Initiative de lutte contre la violence familiale
L’ASPC souscrit à l’Initiative fédérale de lutte contre la violence familiale, qui intègre une approche multisectorielle de lutte contre la violence familiale faisant intervenir douze ministères et organismes. Dans le cadre de l’Initiative de lutte contre la violence familiale, l’ASPC gère et coordonne l’initiative Arrêtons la violence familiale, une source d’information en ligne sur la violence familiale destinée aux professionnels de la santé et à la population. Cette initiative fournit aussi des liens vers du soutien et des services offerts dans chaque province et territoire.

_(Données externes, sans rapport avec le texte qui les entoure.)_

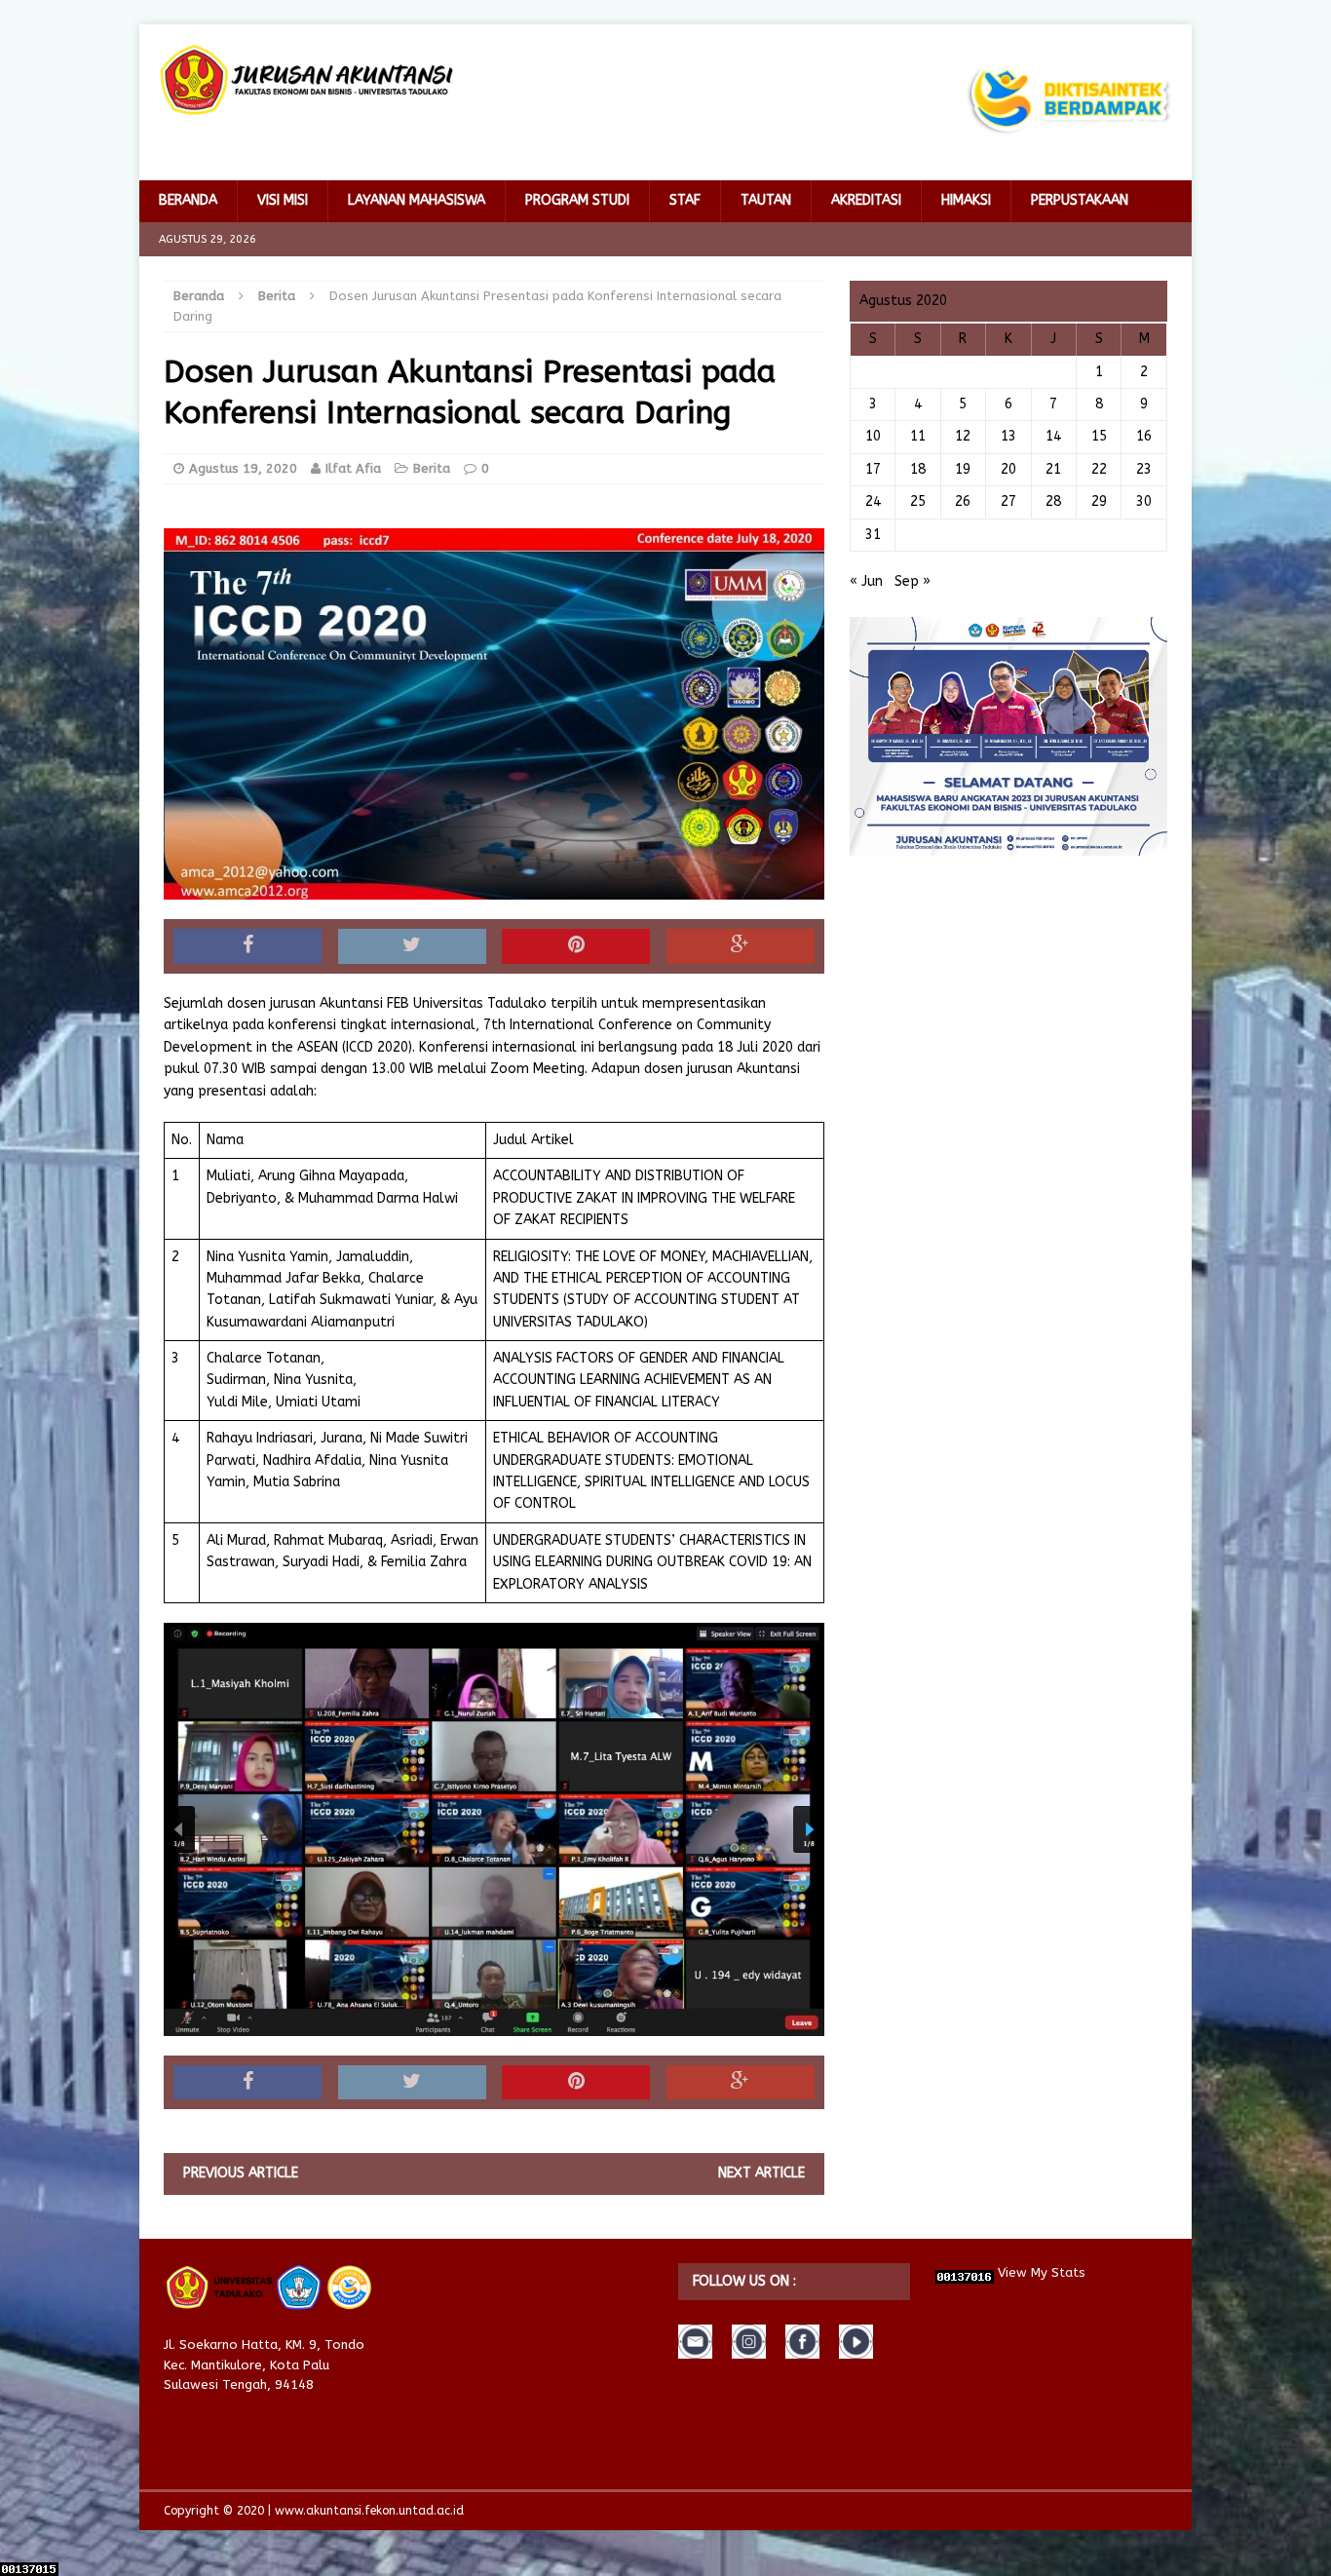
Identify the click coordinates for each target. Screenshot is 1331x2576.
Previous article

Surveillance de la violence familiale
L’ASPC utilise des sondages auprès des Canadiens sur leurs propres expériences, des sondages auprès d’informateurs par procuration tels que les travailleurs de la protection de l’enfance et des données administratives provenant des systèmes de gestion des cas de la protection de l’enfance pour évaluer la prévalence de la maltraitance des enfants et des facteurs connexes.

Enquête sur la COVID-19 et la santé mentale
Les analyses de l’ASPC des données de surveillance de l’enquête sur la COVID-19 et la santé mentale contribuent à la compréhension des conséquences imprévues de la COVID-19 sur la violence familiale, les défis parentaux et les facteurs de risque pour les deux. Les données du troisième cycle seront recueillies l'année prochaine (2023), ce qui nous permettra de mieux comprendre l'impact de COVID-19 sur la santé à différentes phases de la pandémie.
Principales constatations

Pendant la troisième vague, les taux de dépression parentale étaient plus de trois fois supérieurs aux estimations antérieures à la COVID, et ils étaient plus élevés chez les mères que chez les pères. La dépression était associée à l’autodéclaration d’un comportement parental sévère comme gifler et frapper, utiliser un langage grossier et rabaisser l’enfant. Chez les mères, le fait de se sentir seules ou isolées à cause de la COVID-19 ou ayant des revenus plus élevés étaient des facteurs de risque de comportement parental sévère; chez les pères, le fait d’être un travailleur de première ligne était un facteur de risque.

Autres programmes ou initiatives
Le portefeuille de la Santé appuie aussi des programmes de santé maternelle et infantile qui visent à renforcer les relations familiales et à réduire les facteurs de risque de violence. De plus, il appuie des analyses pour comprendre la nature et les répercussions de la violence familiale.

Renseignements supplémentaires :

• Durant la pandémie, les facteurs de risque de maltraitance envers les enfants et de violence familiale ont augmenté (p. ex. dépression, stress parental, consommation d’alcool).
• Cinq pour cent des Canadiens répondants à l’enquête ont signalé des inquiétudes au sujet de la violence dans leur foyer au cours de la troisième vague de la pandémie, entre février et mai 2021.
• La violence conjugale coûte à elle seule 7,4 milliards de dollars par année à la société canadienne.